Das Bildnis von (nicht) gewagten Blicken auf den Lippen"schwung" ist ... kraftvoll, ein besserer Ausdruck fällt mir im Moment nicht ein.
Und dass du lieber in dieser Sie untergehst als in Rilkes sanfte Gotteshände zu fallen, ja, das kann ich nachvollziehen.

Mann, ist das schön geschrieben.
Und die Textoptik dazu finde ich klasse.

Meinen herzlichen Glückwunsch.
Liebe Grüße. Rhondaly.

P.S. Ach ja, Ton-Palimpsest: ich habe gegoogelt, und ich finde dazu Artikel über vereinte Toncollagen und Diaprojektionen als künstlerischen Ausdruck. Ich liebe die Kombination von Klang und Bildern. Klangfiguren ala Chladni gefallen mir immer wieder. Also, für mich passt dein Werk ganz genau.
 
G

Gelöschtes Mitglied 15780

Gast
dieses dreizehn Jahre alte Werk des Monats ist ein Palimpsest

Ohne Gugln im direkten Verständnis: Palimpseste sind Texte, die ausradiert worden sind, damit das Pergament wieder neu beschrieben werden kann.
Es gibt dann Restspuren, die von Wissenschaftlern mit Neugier gelesen werden, oder man versuchsts zumindest.

"Ton-Palimpsest" - überträgt das in die akustische Ebene, etwa auf gelöschte und wiederbespielte Tonbänder, ein metaphorischer Neologismus.
 

Wittelsbach

Mitglied
Ton-Palimpsest

Mondnein: Obwohl gelernter TonIngenieur, ist mir der Begriff Ton-Palimpsest bisher nicht bekannt. Zum Glück sterben alte Tonbänder langsam aus, wobei die digitale Welt nicht nur ihre Vorteile hat. Aber immer besser wird, wenn ich an die analoge Wärme früherer Zeiten denke.
Palimpsest ist mir bekannt aus dem FilmGeschäft, ich durfte einmal einen Film des Avantgardisten Werner Gorissen vertonen. Da ging es um visuelle Zwischeninformationen zwischen den eigentlichen Bildern. Jeder kennt die Geschichte von eingeblendeten Coca Cola Bildern, die man bewusst nicht wahrnimmt, die aber zur Konsumierung im Kino anregen (sollen). Bei Gorissen waren es CAMEL-Zigaretten. Ob diese Art Palimpsest-Werbung irgendwie gewirkt hat, weiß ich nicht.

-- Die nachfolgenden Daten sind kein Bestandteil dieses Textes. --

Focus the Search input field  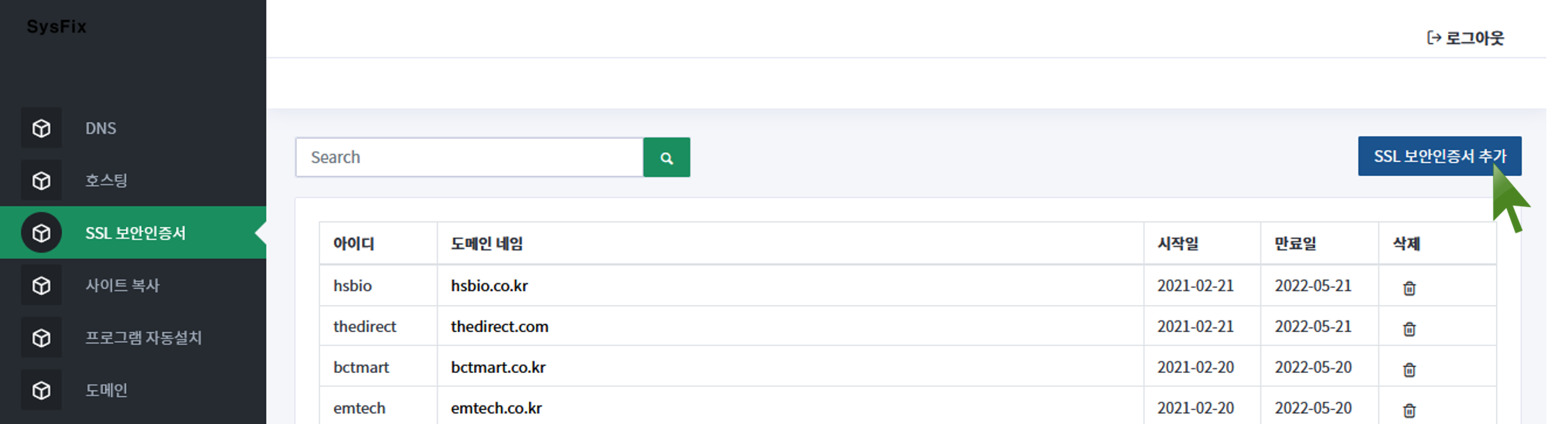(x=469, y=158)
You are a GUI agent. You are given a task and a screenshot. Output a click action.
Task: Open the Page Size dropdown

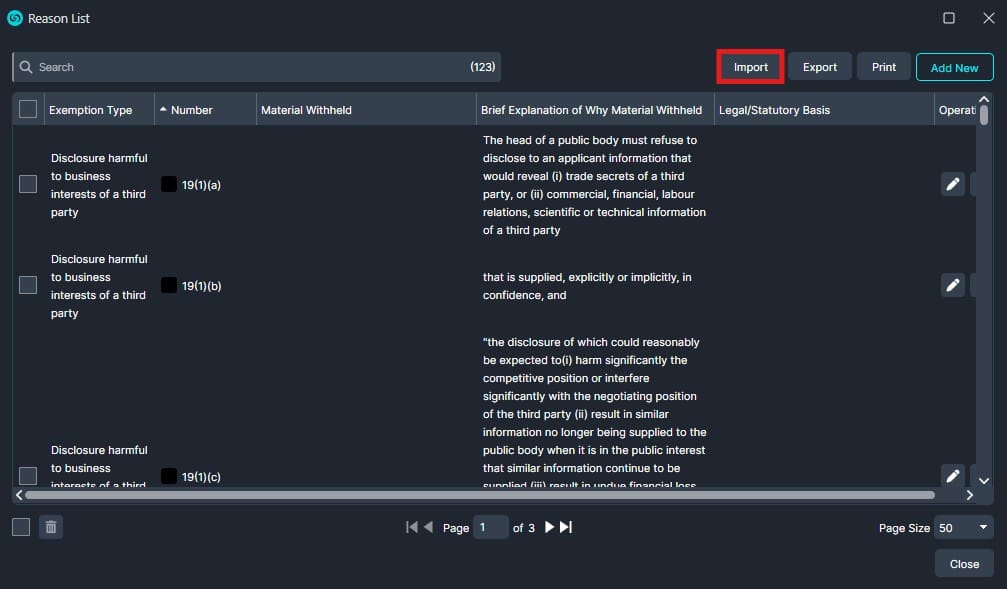(962, 527)
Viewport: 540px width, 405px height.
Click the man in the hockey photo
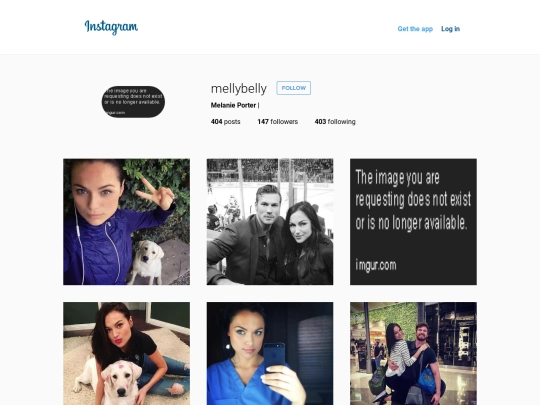click(248, 236)
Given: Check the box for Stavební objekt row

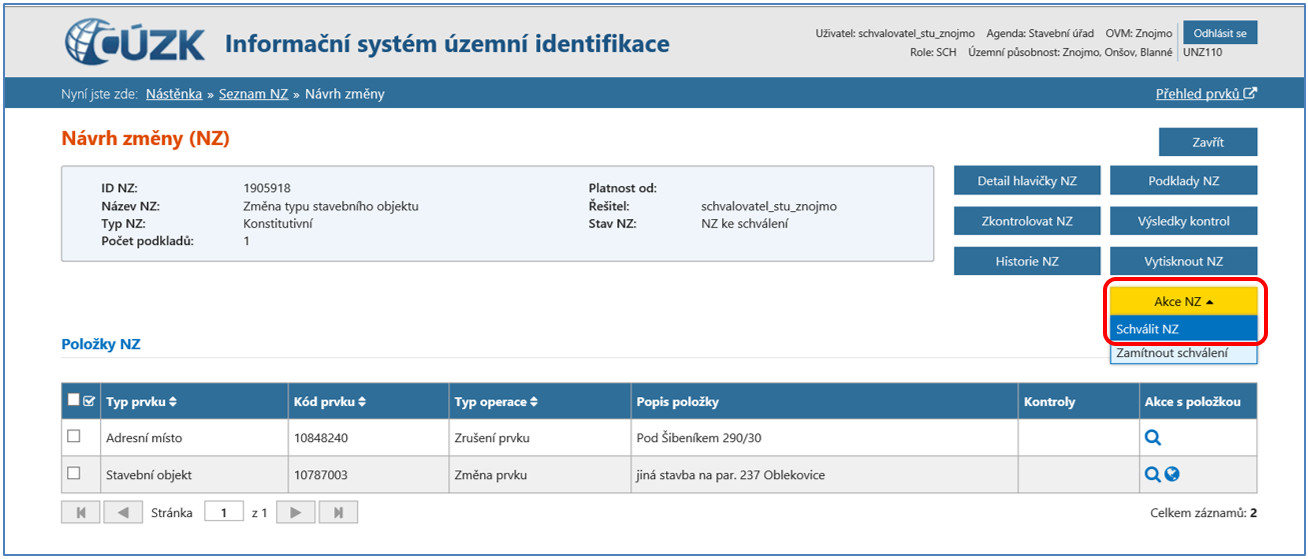Looking at the screenshot, I should pos(73,474).
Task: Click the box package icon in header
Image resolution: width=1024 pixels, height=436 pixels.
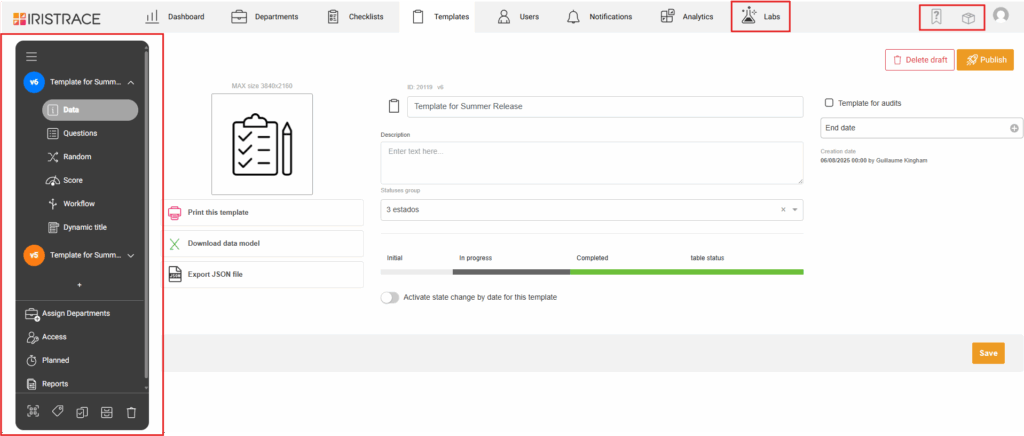Action: (x=967, y=17)
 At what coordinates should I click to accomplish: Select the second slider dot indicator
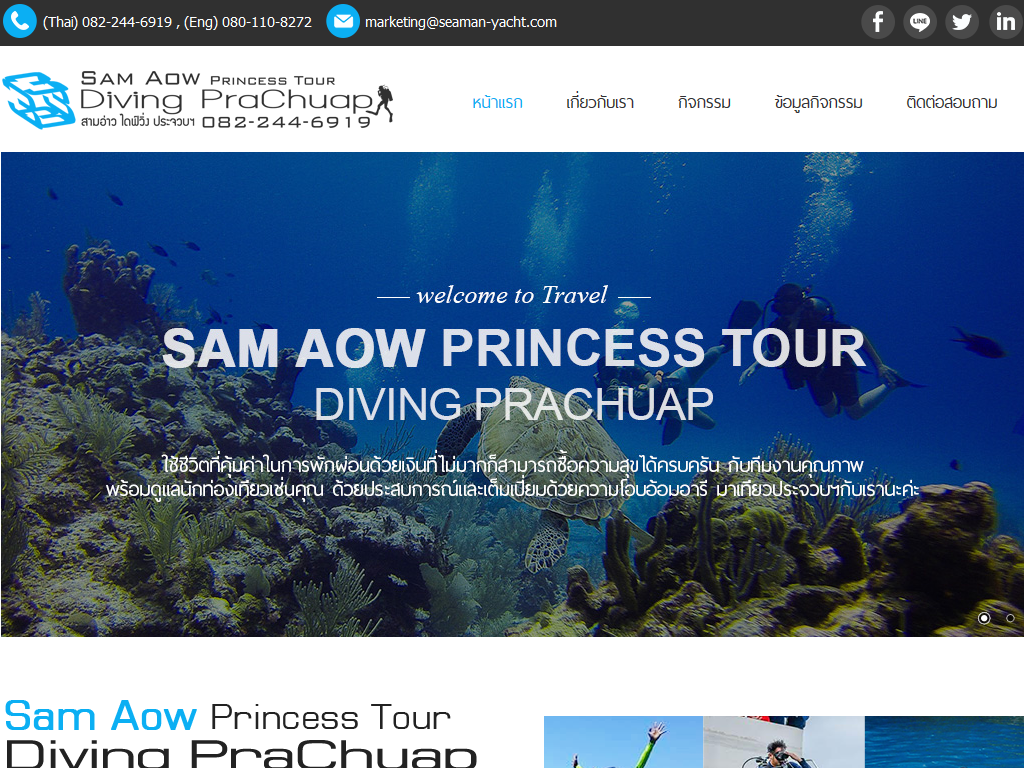point(1010,618)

Interessant, diesen Begriff auch auf scheinbar verstümmelte Gedicht-Fragmente zu übertragen.
 
G

Gelöschtes Mitglied 15780

Gast
"Wiederbeschriebenes", eigentlich aber: das vor der Wiederbeschreibung Ausradierte.

Der Begriff "Palimpsest" ist in der Philologie zuhause, in der Sprachwissenschaft, schon immer.
Auf andere Bereiche - Film usw. - ist er nur übertragen worden, zum Teil offensichtlich mit einer gewissen Bedeutungsverschiebung.

Deshalb ist der Begriff "Ton-Palimpsest" ein Neologismus.
Wie bereits gesagt (bzw. geschrieben).
Neologismen spielten bei Serge eine besondere Rolle, er setzte sie poetisch ein. Da ist es schon nicht unwichtig, in den Begriff einzutauchen und zu sehen, welche Bedeutungstiefe er hat.
Das hängt mit der Metaphorik der Wörter in der Dichtung zusammen.
 
G

Gelöschtes Mitglied 15780

Gast
2006-Fassung (laut ENachtigall, aber mit Fragezeichen) - also 11 Jahre alt.
2013-Fassung - sieben Jahre nach der ältesten Version, inzwischen selbst vier Jahre alt.